Homenaje a la poeta y luchadora puertorriqueña Lola Rodríguez de Tió

Como parte del programa dedicadado al Día Mundial de la Poesía se develó ayer una tarja a Lola Rodríguez de Tió en la actual escuela de niños autistas Cheché Alfonso, situada en la calle 4 esquina 5ta, del Vedado, donde residiera la poeta y patriota cubano-puertorriqueña.
Llamada "Hija de las Islas" por el poeta nicaragüense Rubén Darío, Lola Rodríguez de Tió (Puerto Rico, 14 de septiembre de 1843 - Cuba, 10 de noviembre de 1924) animó desde su residencia la tertulia literaria El alero cubano, frecuentada por lo más selecto del ámbito literario cubano de inicios del siglo XX, precisa la tarja.
Militante independentista e iniciadora de la lucha por los derechos de la mujer en nuestro continente, Rodríguez de Tió es autora de la letra del Himno Nacional de Puerto Rico, La Borriqueña, así como de los poemarios Mis cantares (1876), Claro y nieblas (1885) y Mi libro de Cuba (1893).
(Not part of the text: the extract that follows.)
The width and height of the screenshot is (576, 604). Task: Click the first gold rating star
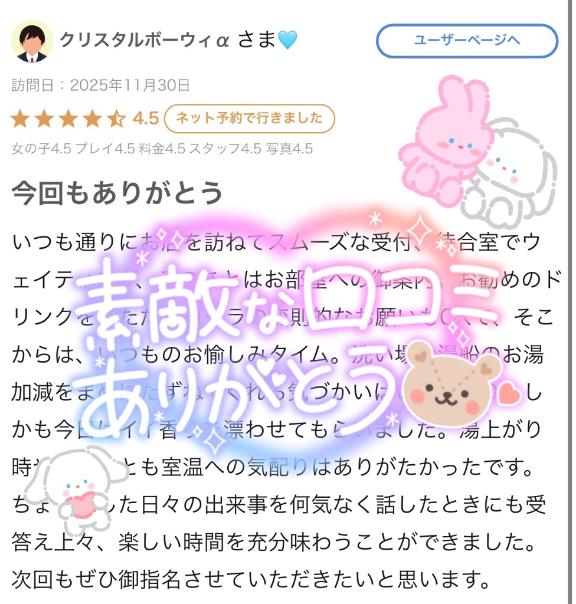(x=20, y=118)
Del último libro es su poema "A Cuba" que recoge la famosa cuarteta: Cuba y Puerto Rico son / De un pájaro las dos alas, / Reciben flores y balas / Sobre el mismo corazón.
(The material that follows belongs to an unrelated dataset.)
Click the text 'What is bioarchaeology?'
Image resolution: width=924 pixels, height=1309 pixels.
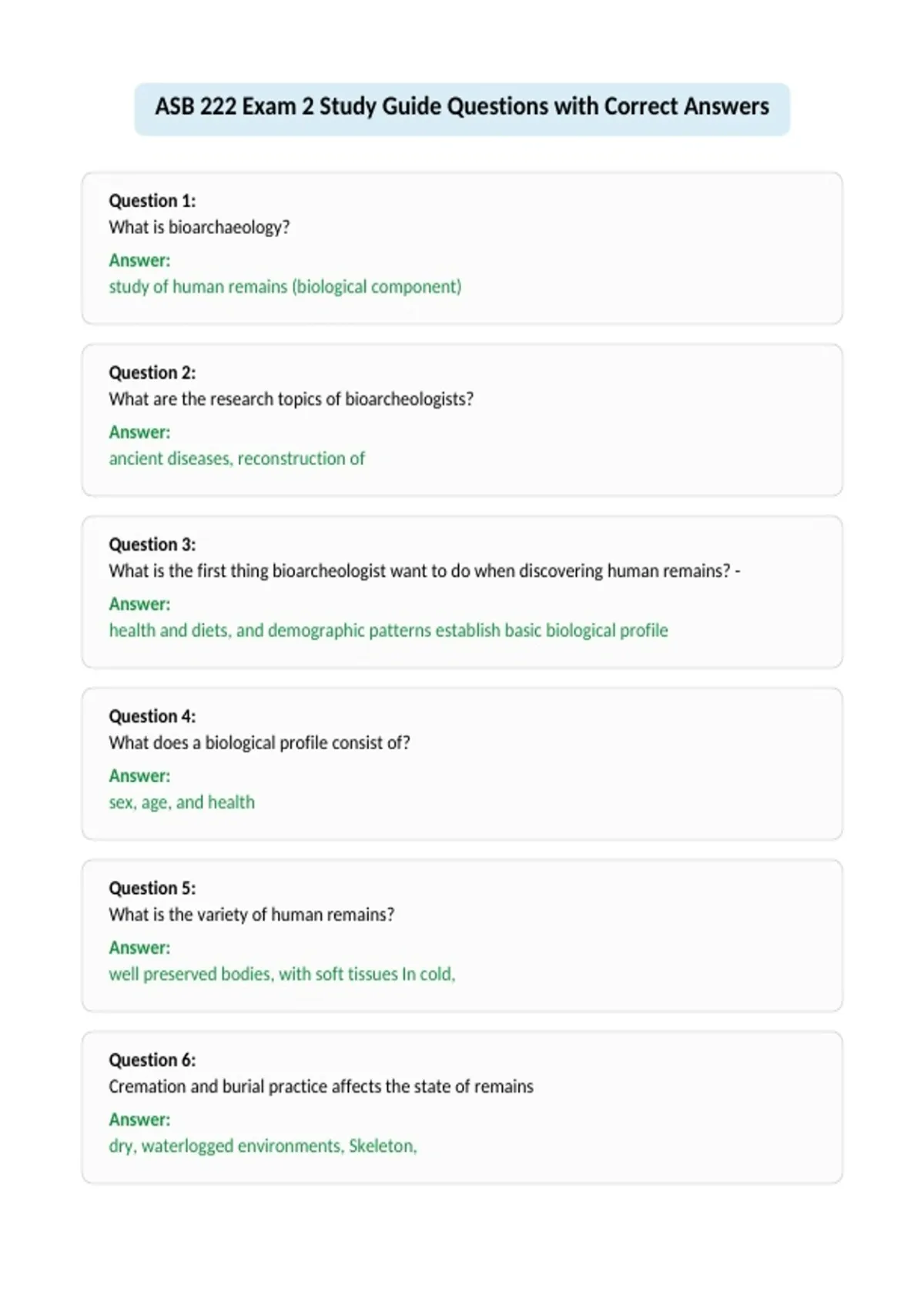click(199, 227)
Durante la develación de la tarja por la Asociación de Escritores de la UNEAC, intervino el grupo de teatro Buscón quien escenificó el poema “Credo”, del autor venezolano Aquiles Nazoa, y el Dúo Darias interpretó varias canciones de su repertorio.
Las poetas Ketty Blanco, Elizabeth Reinosa y Jessica Pérez, leyeron poemas de José Martí y de Lola Rodríguez de Tió frente al auditorio integrado por niños y niñas autistas de la escuela Cheché Alfonso, profesores, auxiliares y directivos del centro educativo.
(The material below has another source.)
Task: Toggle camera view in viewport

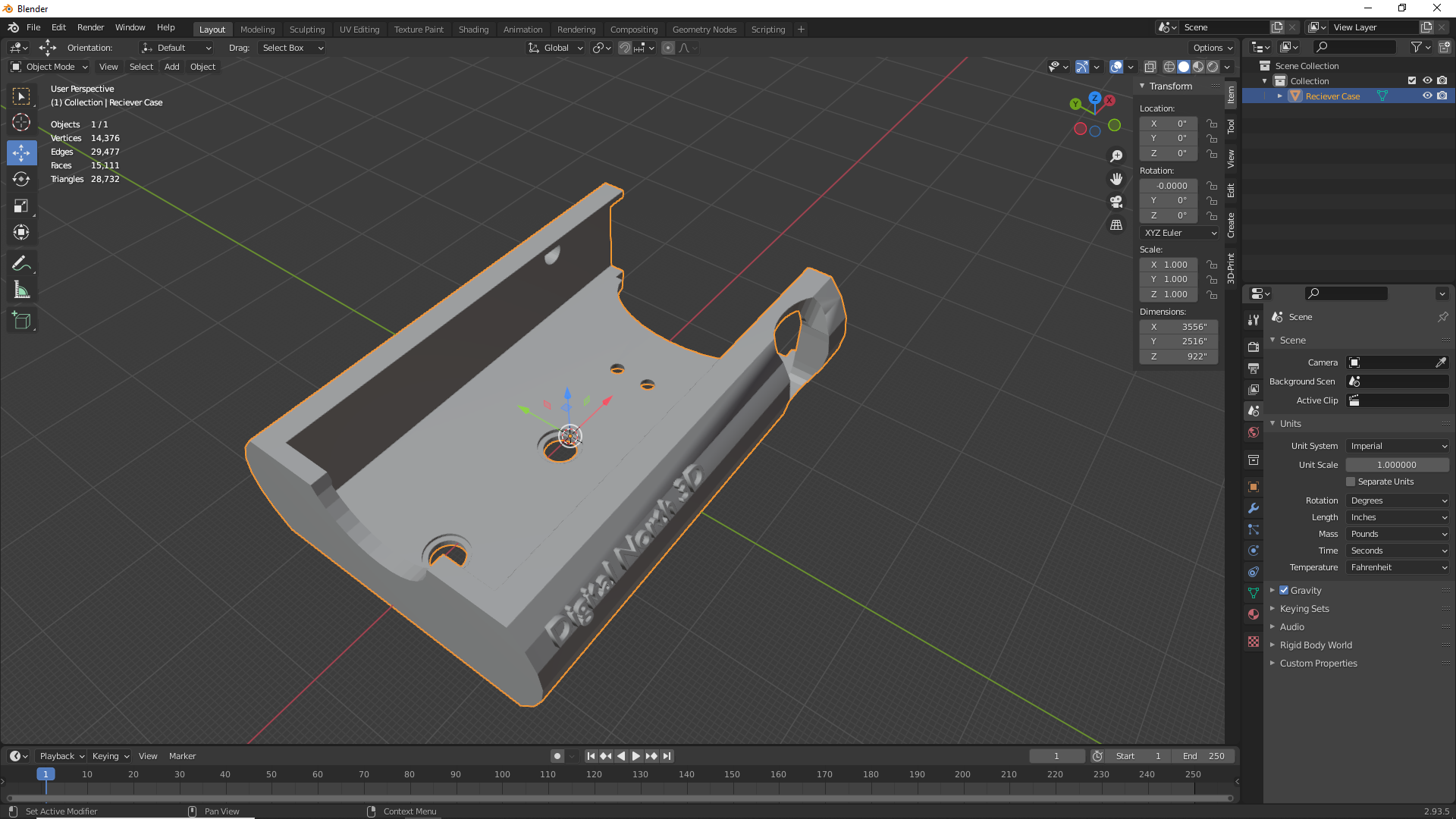Action: (1116, 202)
En la cita, presidida por el poeta Alex Pausides, titular de la Asociación de Escritores de la UNEAC, el multipremiado poeta y narrador Alberto Marrero aseveró que develar la tarja de Rodríguez de Tió en el Día Mundial de la Poesía representaba un acto de justicia poética y política.
El también presidente de la Sección de Poesía subrayó que “uno de los más grandes gestos poéticos a la Nación lo estaban celebrando cada día los educadores de la escuela Cheché Alfonso, quienes con su esfuerzo diario aumentan la alegría y el saber de los educandos”.